Paris

Charlie Hebdo manifesta solidariedade "às pessoas afetadas" pelo ataque junto à antiga redação

Charlie Hebdo manifesta solidariedade "às pessoas afetadas" pelo ataque junto à antiga redação

A equipa do jornal satírico Charlie Hebdo manifestou esta sexta-feira o seu apoio e solidariedade aos "antigos vizinhos e confrades" da produtora Premières Lignes e "às pessoas afetadas" pelo "odioso ataque" junto à sua antiga redação, em Paris.

"Toda a equipa do Charlie manifesta o seu apoio e solidariedade aos seus antigos vizinhos e confrades da @PLTVfilms e às pessoas afetadas por este odioso ataque", lê-se numa mensagem divulgada na conta do jornal no Twitter.

Dois jornalistas da produtora de documentários PLTV, um homem e uma mulher, ficaram feridos com gravidade no ataque, perpetrado na rua Nicolas Appert, junto ao edifício que albergava a redação do Charlie Hebdo quando do ataque de janeiro de 2015, em que dois extremistas islâmicos mataram 12 pessoas.

O Charlie Hebdo mudou depois de instalações para um local não revelado.

Os dois jornalistas feridos não correm perigo de vida, segundo o primeiro-ministro, Jean Castex, que se deslocou ao local.

O suposto autor do ataque, que ocorreu cerca das 11.45 horas locais (10.45 horas em Lisboa), foi detido pouco tempo depois na Praça da Bastilha, a pouca distância, e cerca de uma hora depois, um segundo suspeito foi detido no metro.

O primeiro é "o autor principal" do ataque, disse à imprensa, no local, o procurador antiterrorismo Jean-François Ricard, inicialmente identificado pela imprensa francesa como o procurador da República Rémy Heitz.

Segundo Ricard, a polícia estava a "verificar a sua relação com o autor principal".

A imprensa francesa noticiou que o principal suspeito é de origem paquistanesa e tem 18 anos, sendo conhecido das autoridades por pequenos delitos e posse ilegal de arma, e o segundo suspeito é de origem argelina e tem 33 anos.

A Procuradoria antiterrorismo de França assumiu a investigação ao ataque, abrindo um inquérito por "tentativa de homicídio relacionado com ato terrorista e organização terrorista criminosa".

A decisão, explicou o procurador, baseou-se em três fatores: a localização do ataque, junto à antiga redação do jornal satírico, o momento, visto estar a decorrer em Paris o julgamento de cúmplices do ataque ao Charlie Hebdo, e a "vontade manifesta do autor de atentar contra a vida de duas pessoas".

Em breves declarações à imprensa quando visitou o local, o primeiro-ministro francês, Jean Castex, afirmou a "firme determinação" do Governo de "lutar por todos os meios contra o terrorismo e "o seu compromisso inabalável" com a liberdade de imprensa.

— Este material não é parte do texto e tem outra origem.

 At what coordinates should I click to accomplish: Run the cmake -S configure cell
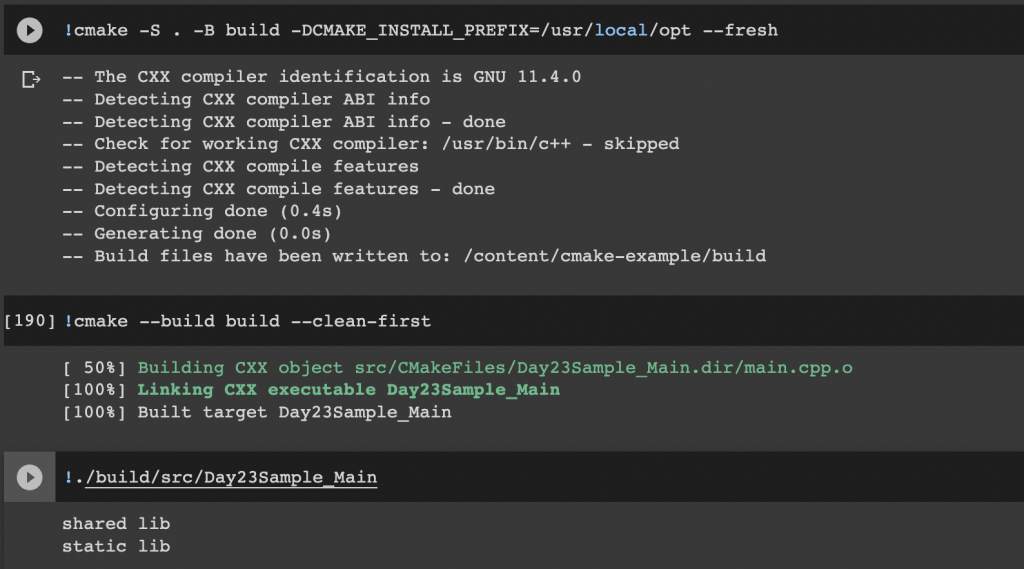29,30
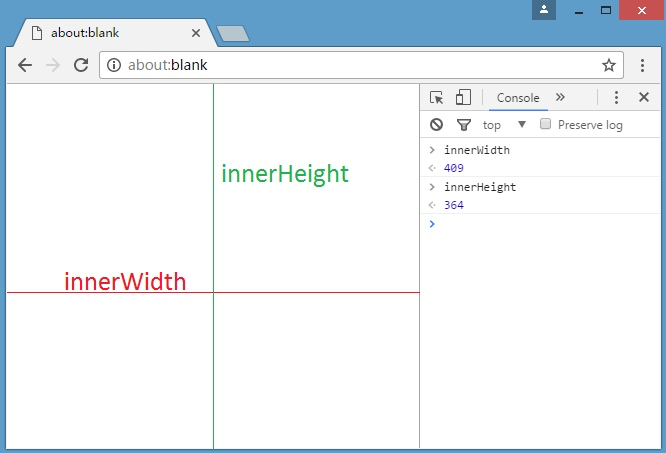Click the inspect element picker icon
This screenshot has width=666, height=453.
point(436,97)
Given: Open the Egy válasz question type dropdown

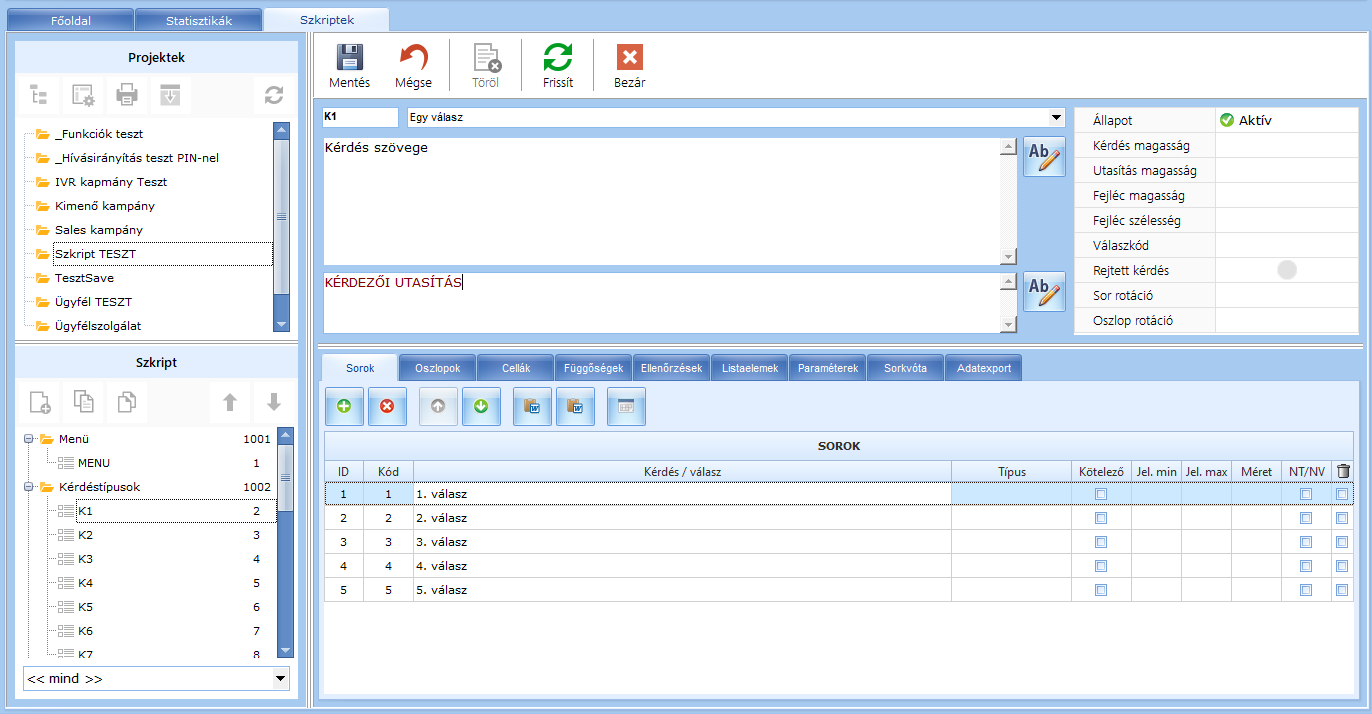Looking at the screenshot, I should 1056,117.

Durante algumas horas após o ataque, a rua esteve bloqueada por dezenas de agentes policiais armados e a população foi instada a "evitar a zona".

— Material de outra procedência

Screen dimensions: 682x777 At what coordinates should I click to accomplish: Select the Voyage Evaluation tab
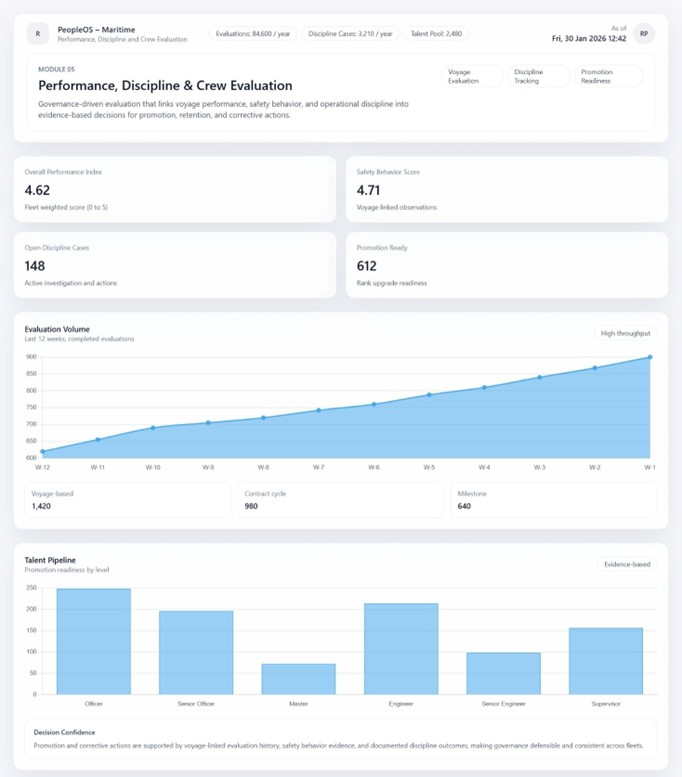point(470,76)
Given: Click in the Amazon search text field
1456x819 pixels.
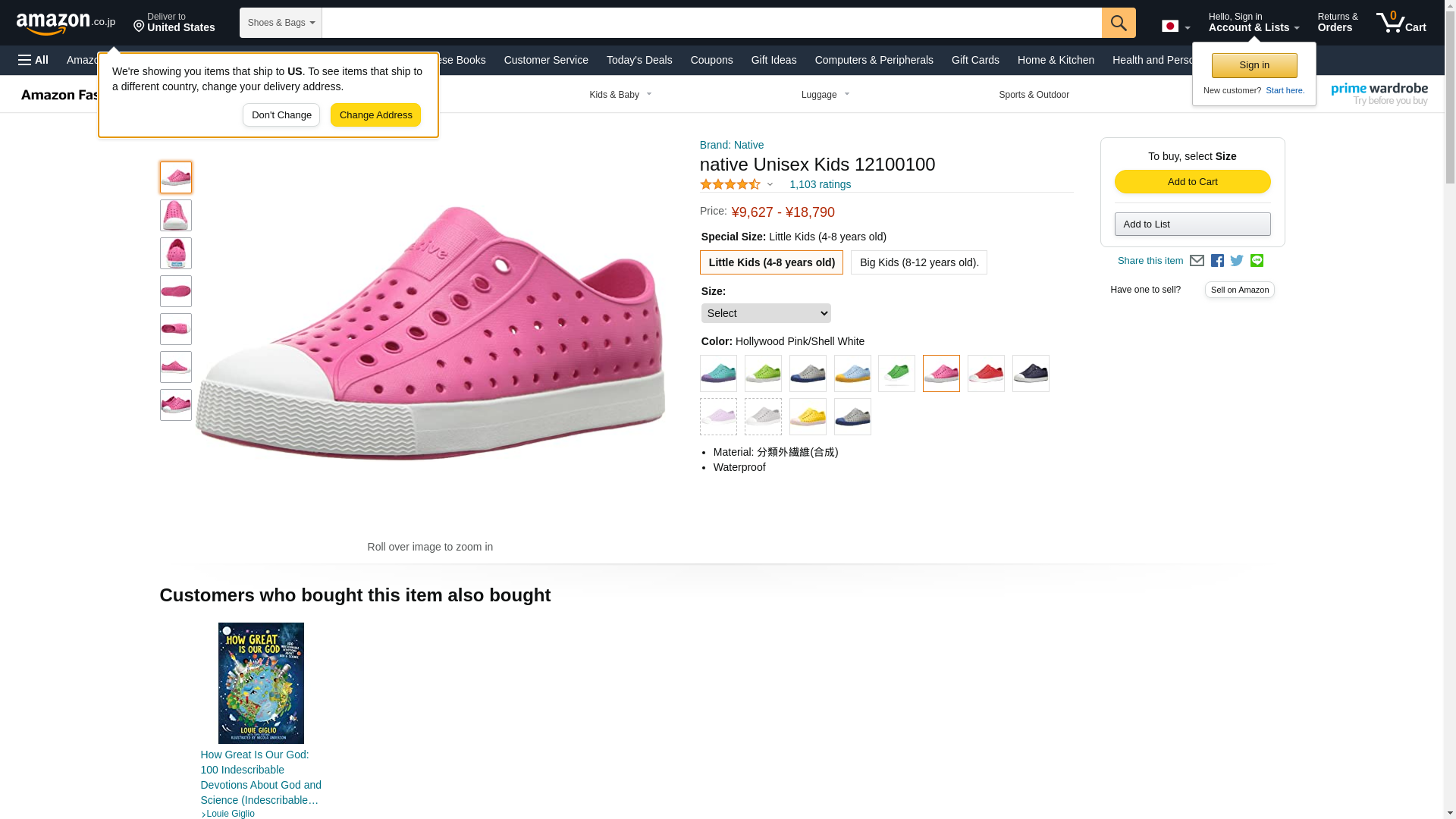Looking at the screenshot, I should pyautogui.click(x=711, y=23).
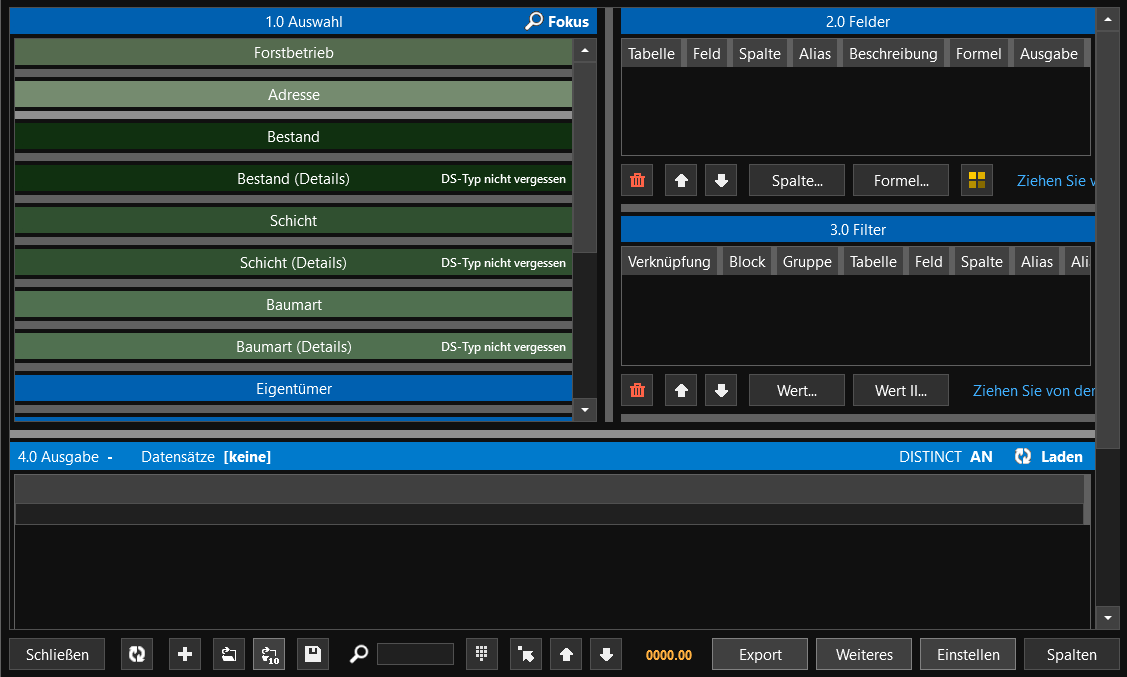Click trash icon below the 3.0 Filter table
This screenshot has width=1127, height=677.
click(x=637, y=391)
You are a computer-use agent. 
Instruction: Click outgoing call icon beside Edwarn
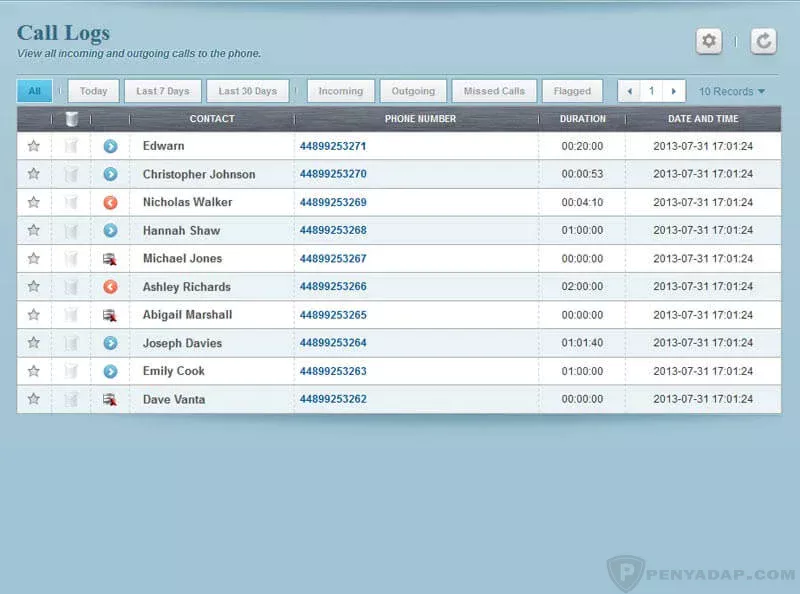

As escolas da zona foram encerradas por precaução, e milhares de alunos foram confinados, medida que foi levantada ao princípio da tarde.

O ataque desta sexta-feira ocorre quando decorre em Paris o julgamento dos presumíveis cúmplices do ataque à redação do Charlie Hebdo e depois de novas ameaças ao jornal, que a 2 de setembro republicou as caricaturas de Maomé por ocasião do início do julgamento.

No princípio desta semana, a diretora de recursos humanos do jornal, Marika Bret, foi retirada de casa e levada pelas autoridades para local seguro devido a ameaças consideradas sérias.